Sound Transit’s Link Light Rail and Sounder commuter rail service continue to operate as normally as possible given the weather conditions. Check service alerts here or follow @SoundTransit on Twitter for information.

King County Roads continues to plow and treat roads in its service area in unincorporated King County. Check kingcounty.gov/roads/SnowAndIce or follow @kcroads on Twitter for updates.

Cities in King County are also busy plowing and treating roads, but for the most part this has been limited to major thoroughfares. Side streets and neighborhood roads are still snow-covered in most areas. Visit SeattleTraffic.org or your city’s website for specific information.

Washington State Department of Transportation (WSDOT) crews are busy keeping freeways and highways cleared, but drivers should still expect slow-going. Mountain passes could be restricted or closed to traffic. Check conditions at wsdot.com/traffic or on Twitter at @wsdot_traffic.

Flights in and out of Sea-Tac Airport may be delayed or canceled today. Check the Sea-Tac Airport website, watch @SeaTacAirport on Twitter, or check with your airline to see if your travel may be impacted.

Trash collection

The continued tough travel conditions have forced most waste haulers to delay or suspend service.

If you don’t know who your hauler is, King County Solid Waste Division has a list here.

Schools and colleges

Most school districts and colleges in the Puget Sound region will be closed on Monday, February 11. Check FlashAlert.net for a complete listing.

Sheltering

King County and the City of Seattle have teams out around the clock to assist people experiencing homelessness and direct them to shelters or other services. King County has made 300 sleeping spaces available in or near downtown Seattle. These overnight shelters are located at the King County Administration Building, Fourth and Jefferson Building, and Harborview Hall. In addition, day centers are open at Fourth and Jefferson and the Administration Building from 7 a.m. to 7 p.m. For information on shelters around King County, call 2-1-1 or visit Crisis Connections.
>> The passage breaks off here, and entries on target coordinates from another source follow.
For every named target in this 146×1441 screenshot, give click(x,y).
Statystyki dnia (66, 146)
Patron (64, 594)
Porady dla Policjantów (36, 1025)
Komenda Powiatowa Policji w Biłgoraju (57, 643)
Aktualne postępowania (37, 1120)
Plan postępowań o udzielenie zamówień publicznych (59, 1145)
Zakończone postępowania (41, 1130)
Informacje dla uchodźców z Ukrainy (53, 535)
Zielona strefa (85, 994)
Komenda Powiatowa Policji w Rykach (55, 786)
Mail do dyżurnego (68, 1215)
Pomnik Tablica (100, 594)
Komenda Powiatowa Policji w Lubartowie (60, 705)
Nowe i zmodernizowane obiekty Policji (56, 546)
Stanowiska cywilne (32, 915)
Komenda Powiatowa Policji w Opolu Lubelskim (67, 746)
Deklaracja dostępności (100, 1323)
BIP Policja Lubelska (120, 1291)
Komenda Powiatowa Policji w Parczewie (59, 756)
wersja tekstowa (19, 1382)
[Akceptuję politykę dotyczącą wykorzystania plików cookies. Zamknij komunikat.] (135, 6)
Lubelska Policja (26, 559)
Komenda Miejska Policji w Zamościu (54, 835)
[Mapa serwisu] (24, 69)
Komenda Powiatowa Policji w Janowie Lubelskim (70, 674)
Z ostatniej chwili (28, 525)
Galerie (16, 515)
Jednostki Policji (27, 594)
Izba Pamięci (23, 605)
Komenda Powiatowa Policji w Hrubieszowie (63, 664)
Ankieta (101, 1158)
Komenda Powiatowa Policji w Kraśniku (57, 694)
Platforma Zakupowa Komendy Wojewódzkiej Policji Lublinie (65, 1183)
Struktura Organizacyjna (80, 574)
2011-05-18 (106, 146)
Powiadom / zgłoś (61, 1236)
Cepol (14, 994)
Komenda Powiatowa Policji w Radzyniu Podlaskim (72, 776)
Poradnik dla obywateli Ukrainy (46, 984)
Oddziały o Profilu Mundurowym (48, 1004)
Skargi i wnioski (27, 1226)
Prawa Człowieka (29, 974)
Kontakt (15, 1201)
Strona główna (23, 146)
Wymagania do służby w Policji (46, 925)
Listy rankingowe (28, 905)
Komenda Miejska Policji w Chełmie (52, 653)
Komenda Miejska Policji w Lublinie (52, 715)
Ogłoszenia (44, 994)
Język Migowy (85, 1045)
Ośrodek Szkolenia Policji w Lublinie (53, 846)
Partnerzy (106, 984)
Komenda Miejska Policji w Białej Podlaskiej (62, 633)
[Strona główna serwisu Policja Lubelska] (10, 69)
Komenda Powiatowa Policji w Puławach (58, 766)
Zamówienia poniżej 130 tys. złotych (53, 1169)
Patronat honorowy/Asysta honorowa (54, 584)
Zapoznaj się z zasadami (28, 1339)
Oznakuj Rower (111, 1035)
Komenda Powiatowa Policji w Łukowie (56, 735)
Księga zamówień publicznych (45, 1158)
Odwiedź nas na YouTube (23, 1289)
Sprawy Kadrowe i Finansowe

Power outages and CO poisoning

There have already been some power outages associated with this winter storm. With the possibility of significant ice accumulations later this week, the risk of injury or death from carbon monoxide (CO) poisoning increases as people without electricity look for alternate sources of heat. Physical symptoms of carbon monoxide poisoning may include splitting headache, nausea and vomiting, and lethargy and fatigue.

To prevent poisoning from carbon monoxide:

  • Only use a generator outdoors and far from open windows and vents
  • Never use a generator or portable propane heater indoors, in garages, or in carports
  • Never cook or heat indoors with a charcoal or gas grill
  • If you think you are experiencing carbon monoxide poisoning, get fresh air immediately. Call for medical help from a neighbor’s home. The Fire Department will tell you when it is safe to reenter your home

For a full list of carbon monoxide prevention tips and other safety and disaster information in English and other languages, visit kingcounty.gov/health/disaster.

King County Metro Continues Emergency Snow Network

ESN Metro System Map

Countywide map of Metro’s Emergency Snow Network. (Click to enlarge.)

Due to dangerous roadway conditions and a forecast for ongoing freezing temperatures and more snow, King County Metro Transit will continue to operate only routes on its Emergency Snow Network on Monday, Feb. 11, and Tuesday, Feb. 12.

When the Emergency Snow Network is active, Metro will provide weekday service levels focused on only 60 high-ridership routes and shuttles to maintain reliability.

Find more information, and a list of operating routes, at the Metro Matters blog.

Follow @kcmetrobus on Twitter for up-to-the-minute information about rider alerts, conditions and service updates.

Metro activated its Emergency Snow Network at 4 a.m. Saturday, Feb. 9, and will continue until further notice.

Metro’s chained bus fleet has operated for two days on these core routes, which primarily serve key arterials and transit centers in many parts of King County.